The French Studies Department, along with numerous faculty, graduate and undergraduate volunteers, organized the festival, which is co-sponsored by the Modern Culture and Media Department. The festival runs through March 7 at the Cable Car Cinema. Though several films focus on "changing states" and "changing status," Waryn said, the this year's festival aims to showcase the great variety of films produced in the Francophone world. Youenn Kervennic, a lecturer in French Studies, said the organizers wanted to present an "eclectic" mix of films.

The French Studies Department incorporates the films, which are screened in French with English subtitles, into many of its courses, encouraging or requiring French students to attend some of the screenings. Waryn explained that the festival was designed to complement the activities of the department. Both Waryn and Kervennic said they hope the festival will help to dispel some myths about French cinema — for example, that French films are always serious and usually confusing.

The organizers of this year's festival began working almost immediately after last year's finished, Waryn said. They looked at films that did well in 2009, returned to films they previously could not show and got ideas from several other film festivals, eventually accumulating a wish list of titles. This year, the process of booking the films, which began in November and finished in December, went quickly, Waryn said.

Waryn said he hopes the lineup will be "exciting, both in terms of filmmaking and script."

Both Waryn and Kervennic said student attendance in past years has been very good. Most of the spectators are students from Brown or the Rhode Island School of Design, Kervennic said.

One of this year's films is "Polytechnique," directed by Denis Villeneuve, a film that follows six fictional characters through the story of the massacre at Montreal's Ecole Polytechnique 20 years ago, when Marc Lepine shot 28 people, killing 14 women.

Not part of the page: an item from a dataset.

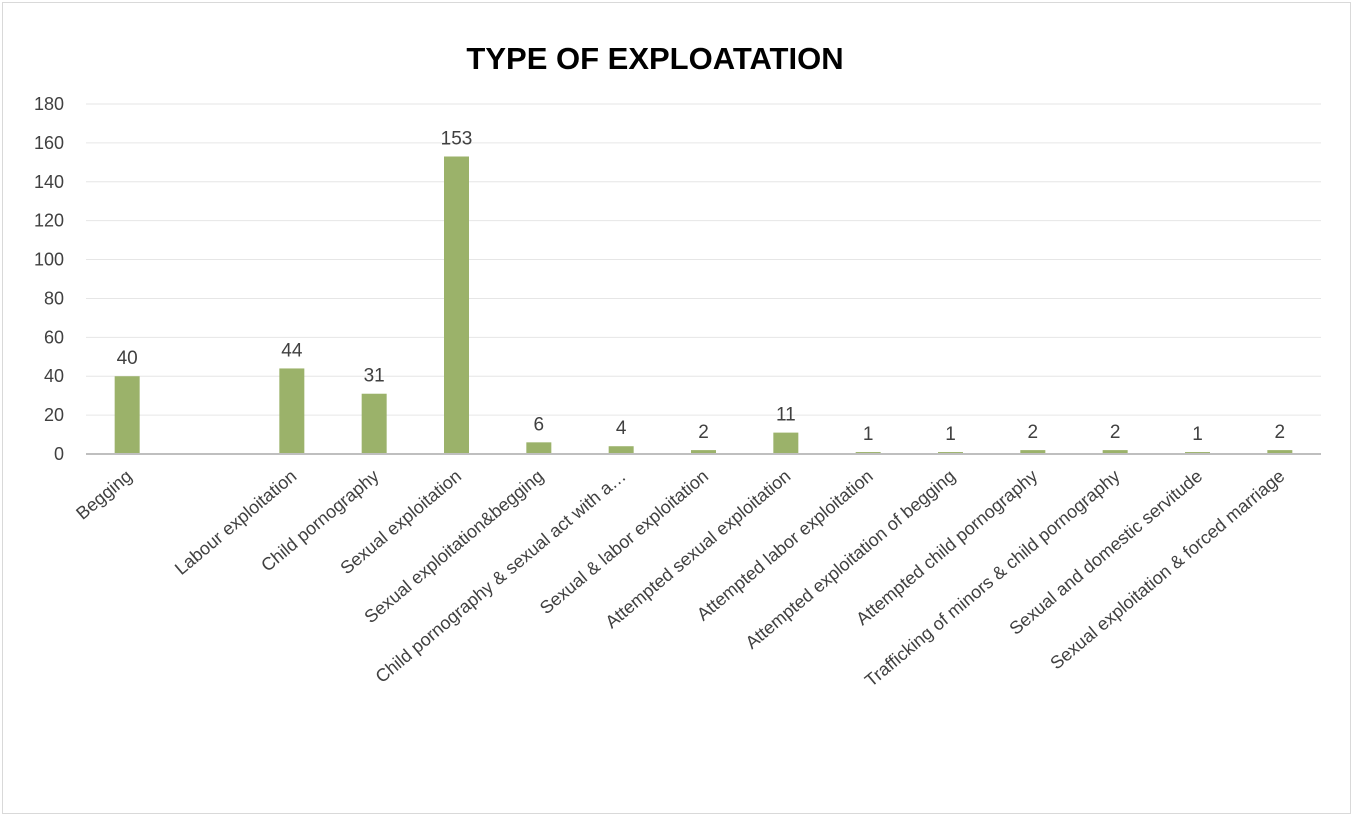 This screenshot has width=1357, height=818. Describe the element at coordinates (49, 279) in the screenshot. I see `y-axis-ticks: 0 20 40 60 80 100 120 140 160 180` at that location.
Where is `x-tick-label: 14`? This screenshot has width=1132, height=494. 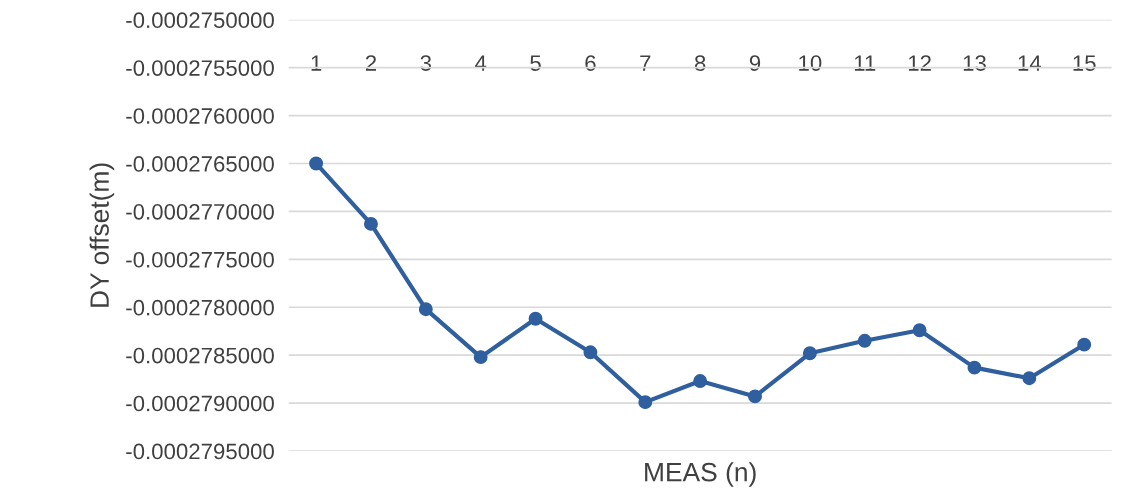 x-tick-label: 14 is located at coordinates (1030, 63).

Another, "36 vues du pic de saint-loup (Around a small mountain)," directed by Jacques Rivette, focuses on a small, struggling circus. After the owner of the circus dies, his daughter returns to the show, leaving the rest of the troupe to wonder why she originally left and why she later came back.

Several of the films have already won or been nominated for notable awards. "Flandres (Flanders)," the first film to be shown at the festival, received the Grand Prix at the 2006 Cannes Film Festival. "Un Prophete (A prophet)," directed by Jacques Audiard, won the same prize in 2009 and is nominated for an Oscar in the Best Foreign Language Film category.

The festival also includes some lighter fare — "Panique au village (A town called Panic)," an animated family film directed by Stephane Aubier and Vincent Patar, and "C'est pas moi, je le jure (It's not me, I swear)," a humorous film directed by Philippe Falardeau that tells the story of the troublesome and overly imaginative Leon Dore.

Waryn said he recommended seeing at least two or three films to get a better feeling for the festival and for French filmmaking as a whole. He said he hopes viewers will be "astounded by the variety" of the films in this year's festival.